## [SOURCE TEXT]
3rd Governor of Tver Oblast
- In office 30 December 2003 – 16 June 2011
- Preceded by: Vladimir Platov
- Succeeded by: Andrey Shevelyov

Personal details
- Born: Dmitry Vadimovich Zelenin 27 November 1962 (age 63) Moscow, Russian SFSR, Soviet Union
- Party: United Russia

= Dmitry Vadimovich Zelenin =

Dmitry Vadimovich Zelenin (Дми́трий Вади́мович Зеле́нин; born 27 November 1962) is a Russian businessman and politician. During 2003-2011 he was governor of Tver Oblast, Russia.

==Biography==
Zelenin graduated from the Moscow Institute of Physics and Technology (Phystech) in 1986 and worked in the electronics industry until 1990 when he became commercial director of Resurs Bank and chief executive of this bank in 1995.

Zelenin was one of the top managers of Norilsk Nickel having joined in 1996 as first deputy general director. This company is one of the largest nickel producers in the world.

## [QUESTIONS TO ANSWER]
1) From the Zelenin biography, reproduce everything from "Personal details" down to "bank in 1995.", swapping "electronics industry" for "defense industry".
2) List every organization named in the Zelenin biography: institutes, banks, companies and political parties.
3) Answer from the Zelenin biography:
(a) Who preceded Zelenin as governor of Tver Oblast?
(b) In what year did he graduate from the Moscow Institute of Physics and Technology?
(c) In what position did he join Norilsk Nickel in 1996?

Data entries

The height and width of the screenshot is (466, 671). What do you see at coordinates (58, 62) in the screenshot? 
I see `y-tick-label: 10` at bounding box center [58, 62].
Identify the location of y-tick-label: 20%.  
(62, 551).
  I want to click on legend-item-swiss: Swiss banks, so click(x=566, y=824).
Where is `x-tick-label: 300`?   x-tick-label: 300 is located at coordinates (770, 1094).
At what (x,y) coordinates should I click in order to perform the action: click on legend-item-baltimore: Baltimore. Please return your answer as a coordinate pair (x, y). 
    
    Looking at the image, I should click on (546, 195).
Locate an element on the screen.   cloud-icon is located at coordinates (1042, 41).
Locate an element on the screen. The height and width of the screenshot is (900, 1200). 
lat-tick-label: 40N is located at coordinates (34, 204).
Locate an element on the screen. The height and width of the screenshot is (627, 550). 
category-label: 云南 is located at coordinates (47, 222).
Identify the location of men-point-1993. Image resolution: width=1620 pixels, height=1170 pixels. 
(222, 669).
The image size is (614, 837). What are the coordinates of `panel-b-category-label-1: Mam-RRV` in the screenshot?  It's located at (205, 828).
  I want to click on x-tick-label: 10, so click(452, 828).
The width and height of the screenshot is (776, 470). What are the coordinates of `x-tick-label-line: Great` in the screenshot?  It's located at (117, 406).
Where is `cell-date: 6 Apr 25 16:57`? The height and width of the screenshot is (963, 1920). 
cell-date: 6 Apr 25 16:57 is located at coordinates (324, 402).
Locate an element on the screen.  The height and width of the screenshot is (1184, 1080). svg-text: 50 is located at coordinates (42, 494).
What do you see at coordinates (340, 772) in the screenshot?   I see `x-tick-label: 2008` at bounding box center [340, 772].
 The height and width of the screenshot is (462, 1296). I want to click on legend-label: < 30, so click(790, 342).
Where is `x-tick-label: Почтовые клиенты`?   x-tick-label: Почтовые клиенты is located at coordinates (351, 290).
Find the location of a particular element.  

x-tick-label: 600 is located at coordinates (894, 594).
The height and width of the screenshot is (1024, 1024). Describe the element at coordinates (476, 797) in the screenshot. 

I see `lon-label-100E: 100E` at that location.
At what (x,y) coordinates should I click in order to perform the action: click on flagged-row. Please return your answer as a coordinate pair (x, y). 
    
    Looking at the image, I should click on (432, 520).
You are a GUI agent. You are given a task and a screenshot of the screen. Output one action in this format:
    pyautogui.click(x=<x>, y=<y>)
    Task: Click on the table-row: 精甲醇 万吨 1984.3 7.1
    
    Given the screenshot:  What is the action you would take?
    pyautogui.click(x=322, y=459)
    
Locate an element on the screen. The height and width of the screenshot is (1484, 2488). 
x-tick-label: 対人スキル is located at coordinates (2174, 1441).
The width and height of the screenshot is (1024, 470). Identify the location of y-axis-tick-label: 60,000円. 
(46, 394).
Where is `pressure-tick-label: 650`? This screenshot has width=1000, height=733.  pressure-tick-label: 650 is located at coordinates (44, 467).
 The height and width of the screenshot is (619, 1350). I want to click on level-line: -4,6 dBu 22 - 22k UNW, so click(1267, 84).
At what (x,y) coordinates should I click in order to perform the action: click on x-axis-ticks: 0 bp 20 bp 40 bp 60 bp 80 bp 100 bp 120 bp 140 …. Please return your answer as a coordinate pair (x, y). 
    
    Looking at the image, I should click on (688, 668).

## [RESULTS IN ORDER]
1)
Personal details
- Born: Dmitry Vadimovich Zelenin 27 November 1962 (age 63) Moscow, Russian SFSR, Soviet Union
- Party: United Russia

= Dmitry Vadimovich Zelenin =

Dmitry Vadimovich Zelenin (Дми́трий Вади́мович Зеле́нин; born 27 November 1962) is a Russian businessman and politician. During 2003-2011 he was governor of Tver Oblast, Russia.

==Biography==
Zelenin graduated from the Moscow Institute of Physics and Technology (Phystech) in 1986 and worked in the defense industry until 1990 when he became commercial director of Resurs Bank and chief executive of this bank in 1995.

2)
Moscow Institute of Physics and Technology (Phystech)
Resurs Bank
Norilsk Nickel
United Russia

3)
(a) Vladimir Platov
(b) 1986
(c) First deputy general director